今日は気仙沼のケンケンママのお宅にお伺いしました。現在4才のケンケンは呼吸器を付けて寝たきりの状態です。1才の時にリー脳症(ミトコンドリア病)と診断されました。

ケンケンママの悩みはレスパイト(看護士付き一時預かり)が気仙沼にないことと、停電時でも呼吸器が止まらないように自宅にソーラーパネルをつけたいこと。シニア施設はたくさんありますが、病気の子どもを預かってくれるところはなく、行政にかけあっても、この子一人のためには無理だと言われたそうです。ケンケンと同じ病気でなくとも、他の病気を抱えて同じように一次預かりもしてもらえず悩んでいるお母さんがいるはず。そう思い、ケンケンママは自分から発信を始めることを決意したそうです。だから、ケンケンの写真も撮って下さい、被災地にケンケンのような子どもがいることを知らせて下さいと言います。



ケンケンママが震災時のことも話してくれました。

地震が来たとき、小1と小2の子どもを連れて買い物に出てました。ケンケンは高校生の長女が見ていてくれました。すぐに自宅に戻り、子ども達を避難させました。何度電話しても救急車にはつながりませんでした。健常者は走って逃げることができるけれど、呼吸器をつけたケンケンはただ、ここにいるしかなかった。近くまで津波が来ていたのはわかっていたのでケンケンに「二人で流されようか。流されようね」って話しかけたそうです。津波は近くまで来たけれど自宅までは来ませんでした。車とバギーは流され、自宅の外壁なども地震で壊れました。

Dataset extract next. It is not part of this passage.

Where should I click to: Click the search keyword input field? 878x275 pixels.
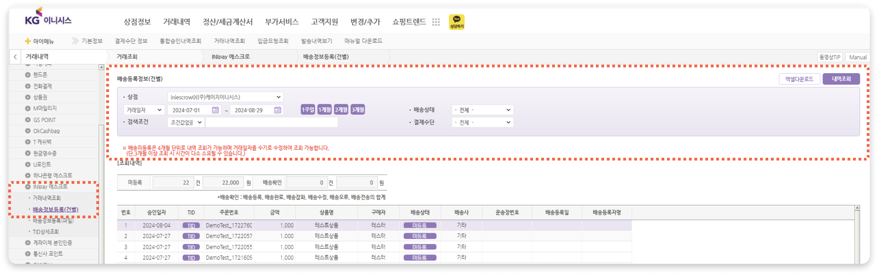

心配はケンケンのことだけではありません。小1と小2の孫を可愛がってくれていた別宅のおじいちゃんおばあちゃんが津波で流され、小1の女の子はすっかり落ち込んでしまいました。

でもね、悪い事ばかりじゃない。震災直後に何もモノがなかった時、お母さんたちのきずなは深かった。ないモノをわけあってお互いを助けました。そして「こんなこと他のどこでも起きなきゃいいね」と話しあっています。

地震や津波はいつどこであるかわかりません。でもその時に、より支援が必要な人が置き去りにされないように、今できることがあるはず。